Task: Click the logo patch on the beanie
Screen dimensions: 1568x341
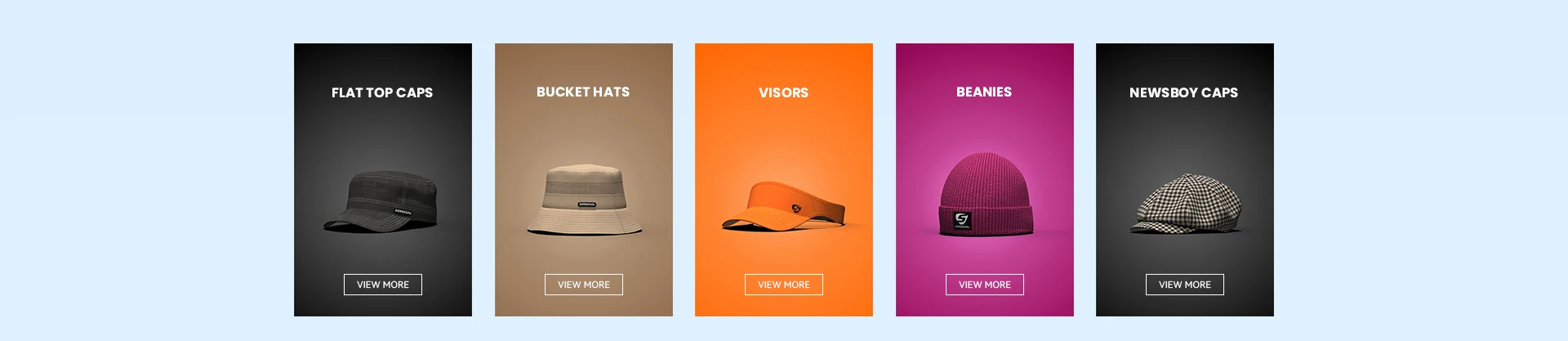Action: click(962, 220)
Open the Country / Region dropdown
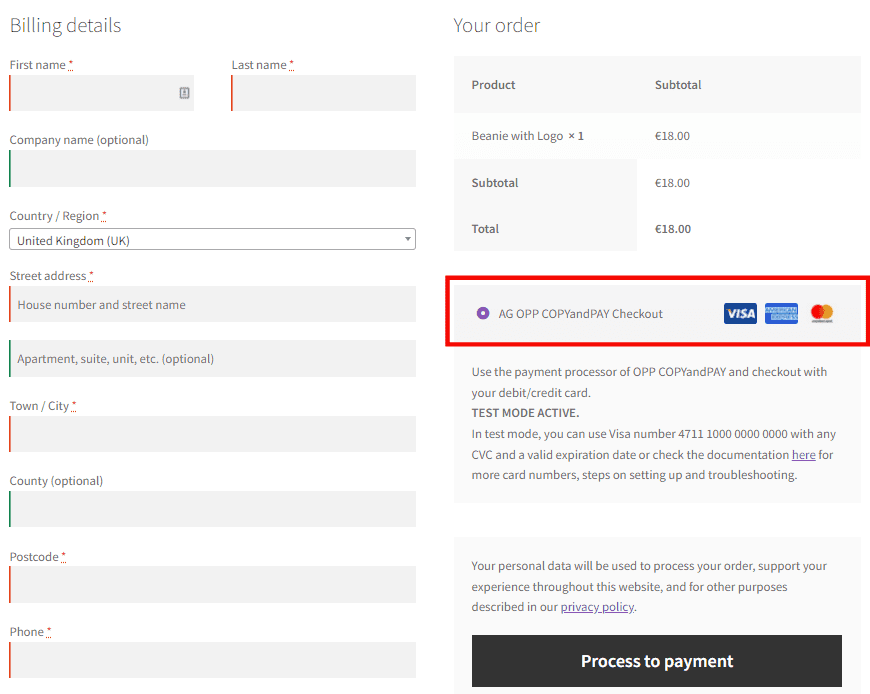The width and height of the screenshot is (870, 694). tap(213, 239)
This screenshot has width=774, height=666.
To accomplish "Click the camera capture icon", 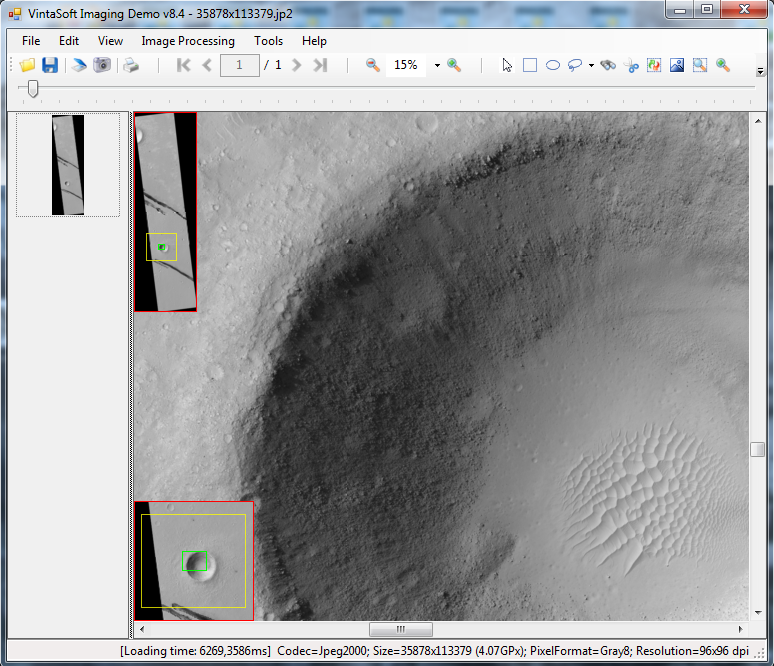I will (x=102, y=65).
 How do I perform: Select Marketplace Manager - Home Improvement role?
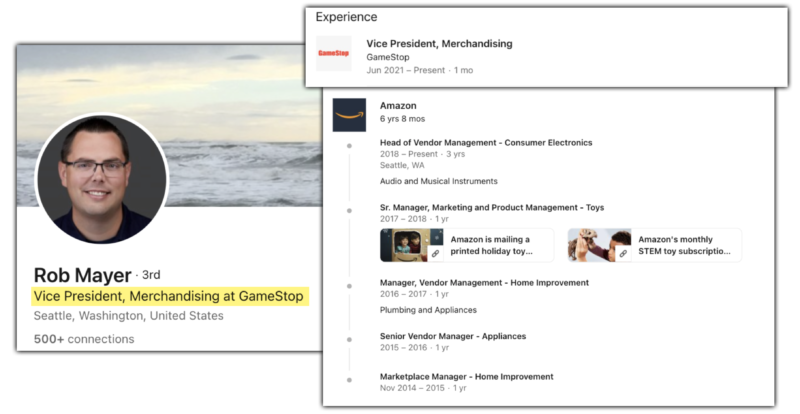(466, 377)
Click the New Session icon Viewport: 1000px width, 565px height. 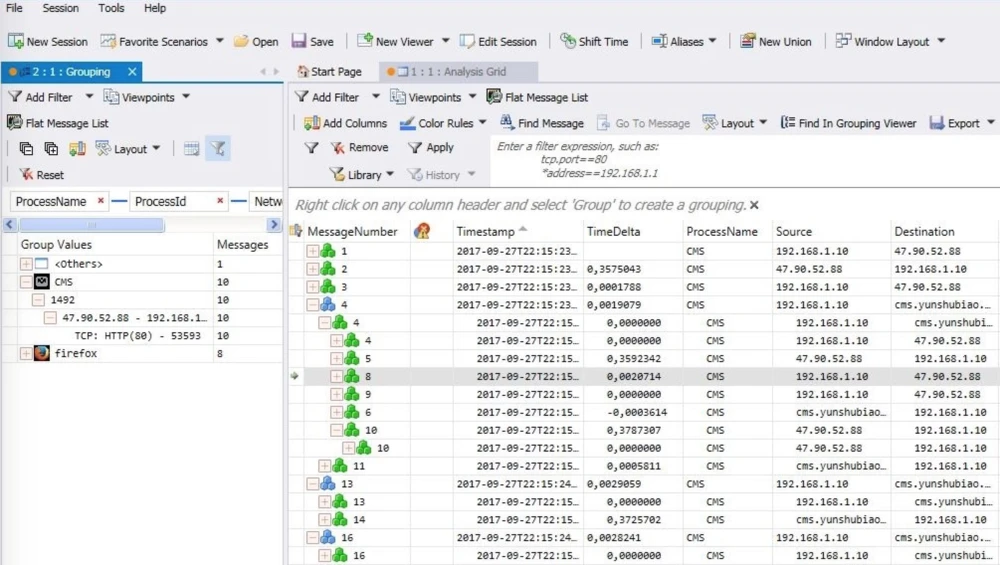click(x=16, y=42)
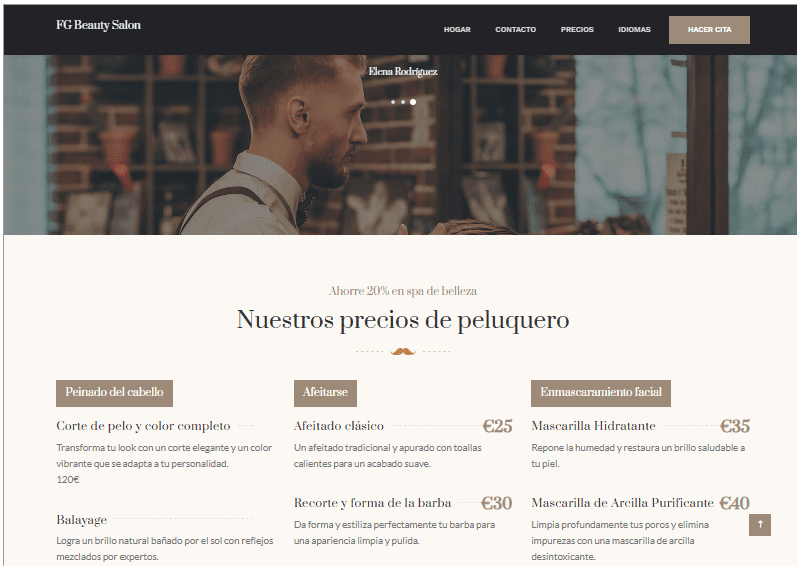Click the mustache divider icon

(x=403, y=351)
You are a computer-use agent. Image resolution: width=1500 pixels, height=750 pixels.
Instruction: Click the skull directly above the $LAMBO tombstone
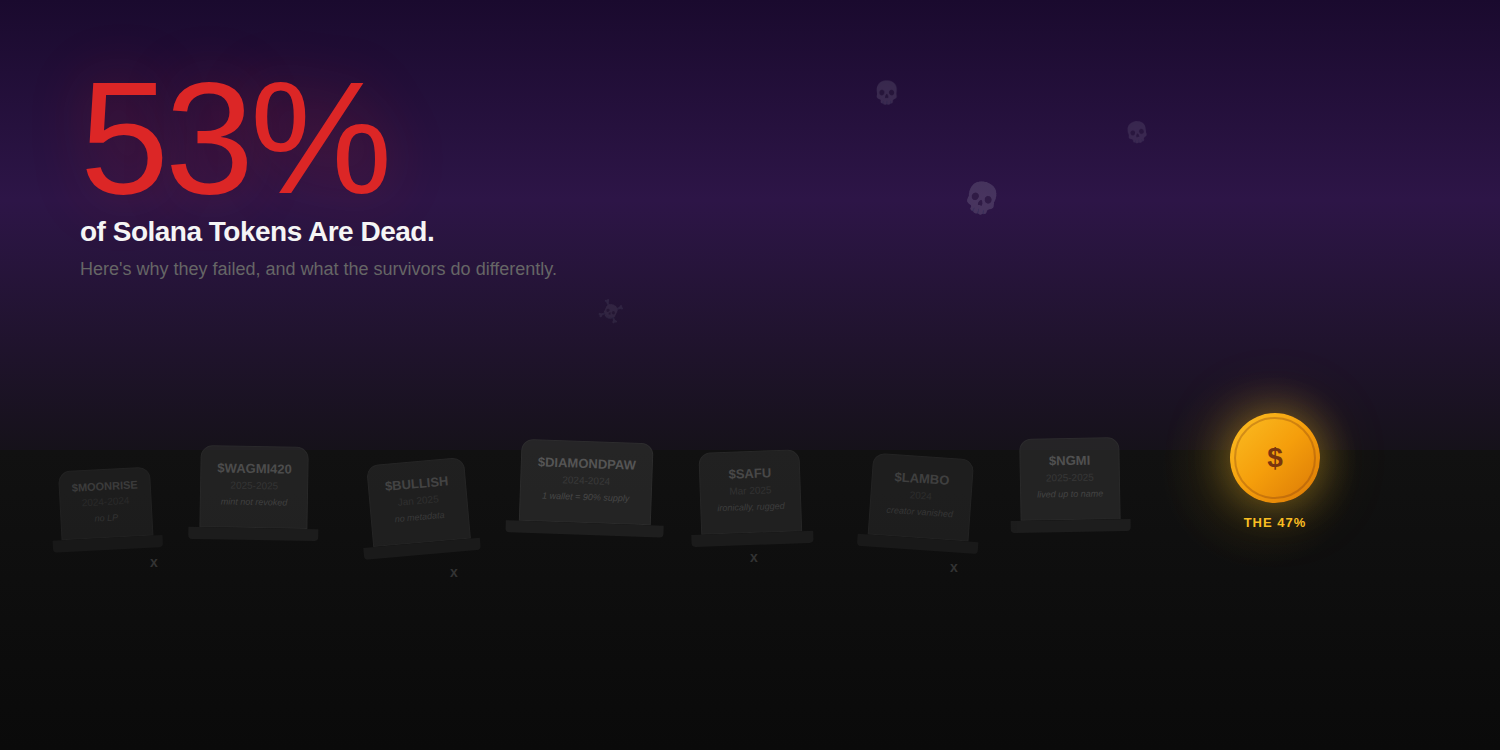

=== ACTION ITEM ===
All lines from the one containing "You are a computer-use" through the end of the entries above must be given again exactly, with every picture omitted.

=== EXERCISE RESULT ===
You are a computer-use agent. Image resolution: width=1500 pixels, height=750 pixels.
Instruction: Click the skull directly above the $LAMBO tombstone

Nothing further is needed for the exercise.